48J Bail-in administrator: supplementary
(1) A bail-in administrator may do anything necessary or desirable
for the purposes of or in connection with the performance of the
functions of the office.
(2) A bail-in administrator is not a servant or agent of the Crown
(and, in particular, is not a civil servant).
(3) Where a bail-in administrator is appointed under this Part, the
Bank of England—
(a) must make provision in a resolution instrument for
resignation and replacement of the bail-in administrator;
(b) may remove the bail-in administrator from office only (i)
on the ground of incapacity or misconduct, or (ii) on the
ground that there is no further need for a person to
perform the functions conferred on the bail-in
administrator.
48K Bail-in administrator: money
(1) A resolution instrument may provide for the payment of
remuneration and allowances to a bail-in administrator.

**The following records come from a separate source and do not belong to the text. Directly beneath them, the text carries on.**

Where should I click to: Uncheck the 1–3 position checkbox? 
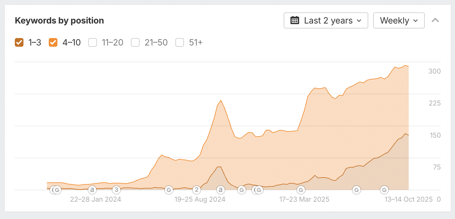19,42
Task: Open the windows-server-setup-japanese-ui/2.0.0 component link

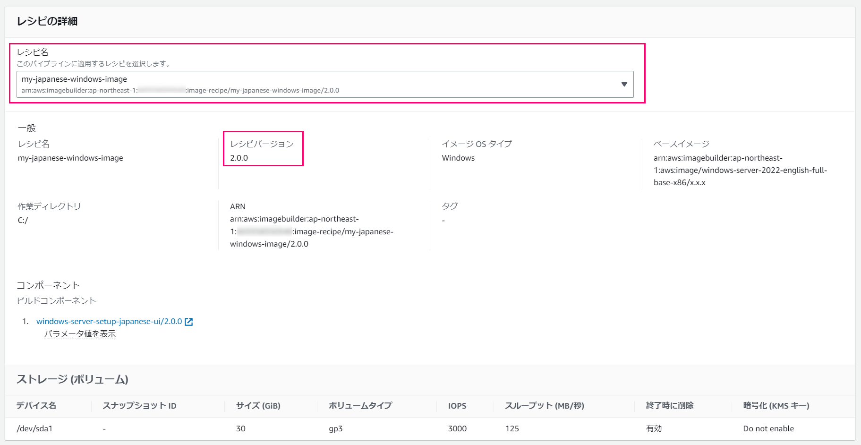Action: click(109, 321)

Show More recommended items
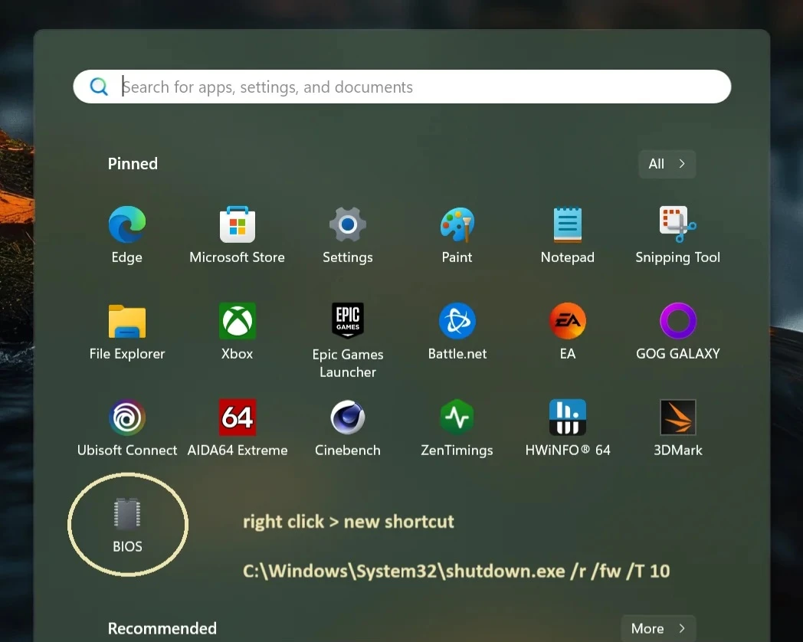(x=658, y=628)
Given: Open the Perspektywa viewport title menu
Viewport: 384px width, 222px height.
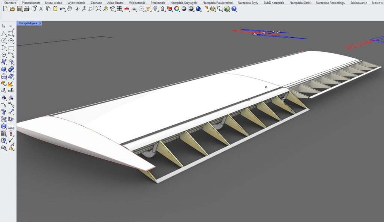Looking at the screenshot, I should [28, 23].
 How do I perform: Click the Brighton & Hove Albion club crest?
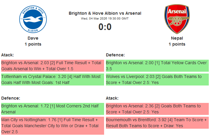(x=33, y=20)
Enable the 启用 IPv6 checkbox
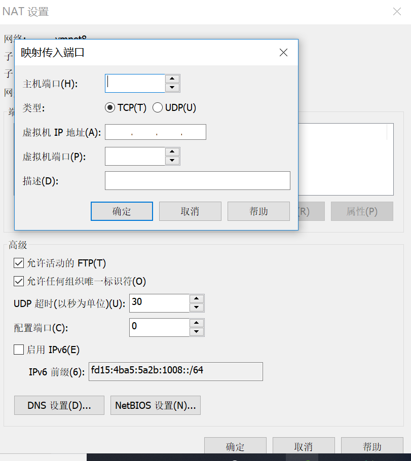The image size is (411, 461). [x=19, y=350]
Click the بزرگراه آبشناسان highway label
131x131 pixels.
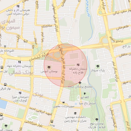(x=39, y=57)
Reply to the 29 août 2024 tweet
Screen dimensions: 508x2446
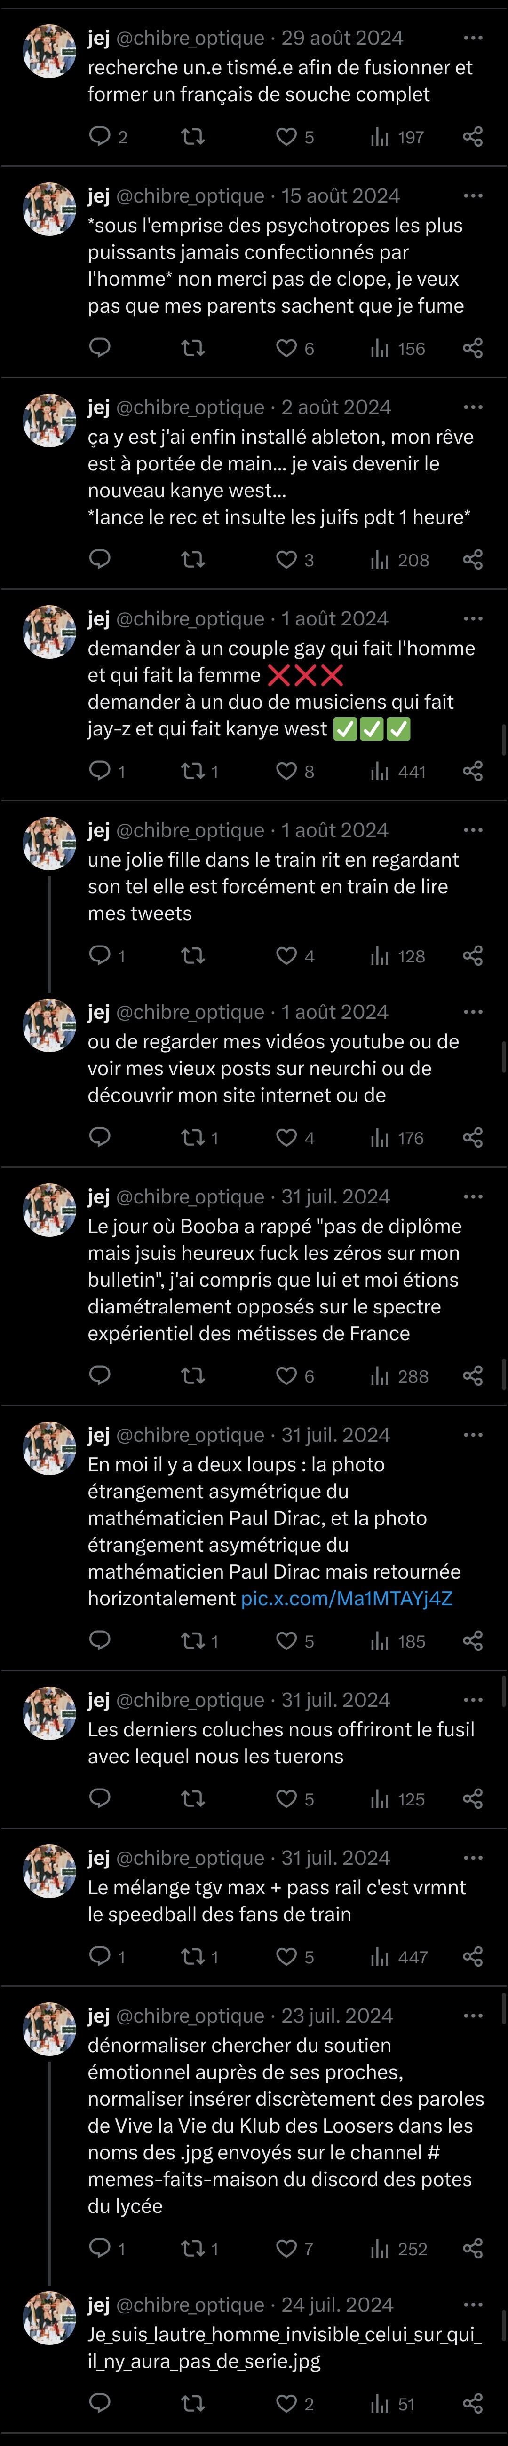click(100, 137)
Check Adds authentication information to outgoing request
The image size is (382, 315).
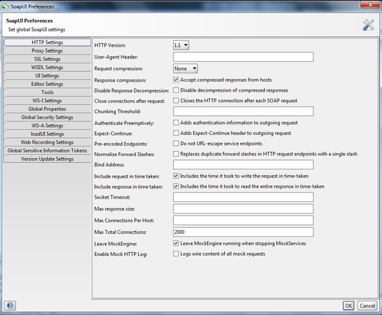[176, 123]
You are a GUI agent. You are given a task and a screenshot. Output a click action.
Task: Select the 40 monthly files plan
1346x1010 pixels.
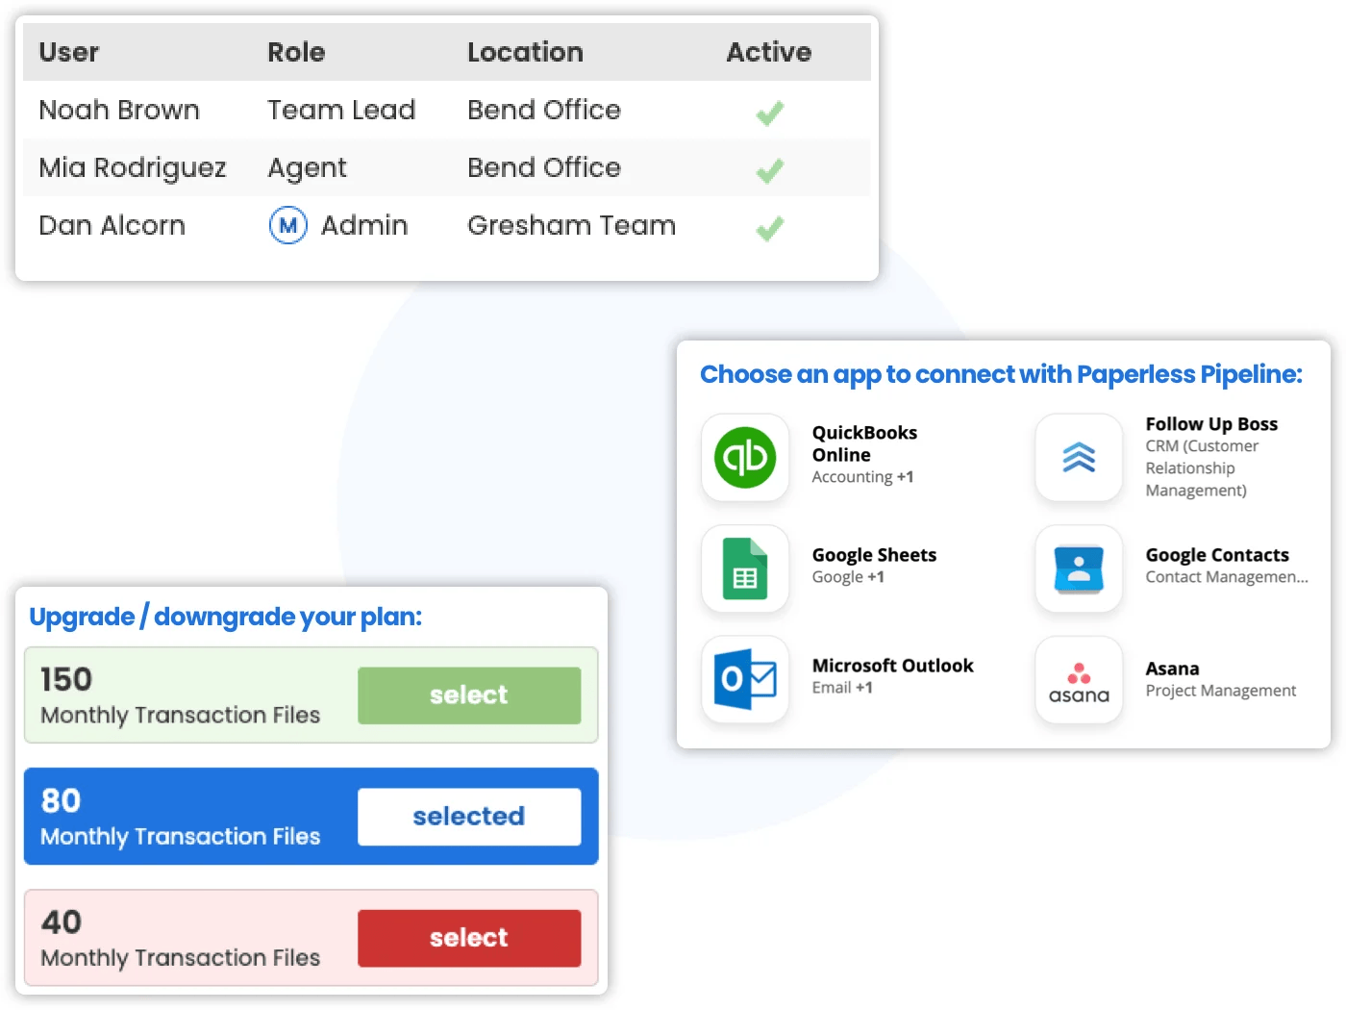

(2) Provision made under subsection (1) may provide that the
amounts are—
(a) to be paid by the Bank of England, or
(b) to be determined by the Bank of England and paid by the
bank.
(3) A bail-in administrator is not liable for damages in respect of
anything done in good faith for the purposes of or in connection
with the functions of the office (subject to section 8 of the Human
Rights Act 1998).
48L Powers in relation to securities
(1) A resolution instrument may—
(a) cancel or modify any securities to which this subsection
applies;
(b) convert any such securities from one form or class into
another.
(2) Subsection (1) applies to securities issued by the bank that fall
within Class 1 in section 14.
(3) A resolution instrument may—
(a) make provision with respect to rights attaching to
securities issued by the bank;
(b) provide for the listing of securities issued by the bank to
be discontinued.
(4) The reference in subsection (1)(b) to converting securities from
one form or class into another includes creating a new security in
connection with the modification of an existing security.
(5) The provision that may be made under subsection (3)(a)
includes, for example—
(a) provision that specified rights attaching to securities are
to be treated as having been exercised;
(b) provision that the Bank of England, or a bail-in
administrator, is to be treated as authorised to exercise
specified rights attaching to securities;
(c) provision that specified rights attaching to securities may
not be exercised for a period specified in the instrument.
(6) In subsection (3)(b) the reference to “listing” is to listing under
section 74 of the Financial Services and Markets Act 2000.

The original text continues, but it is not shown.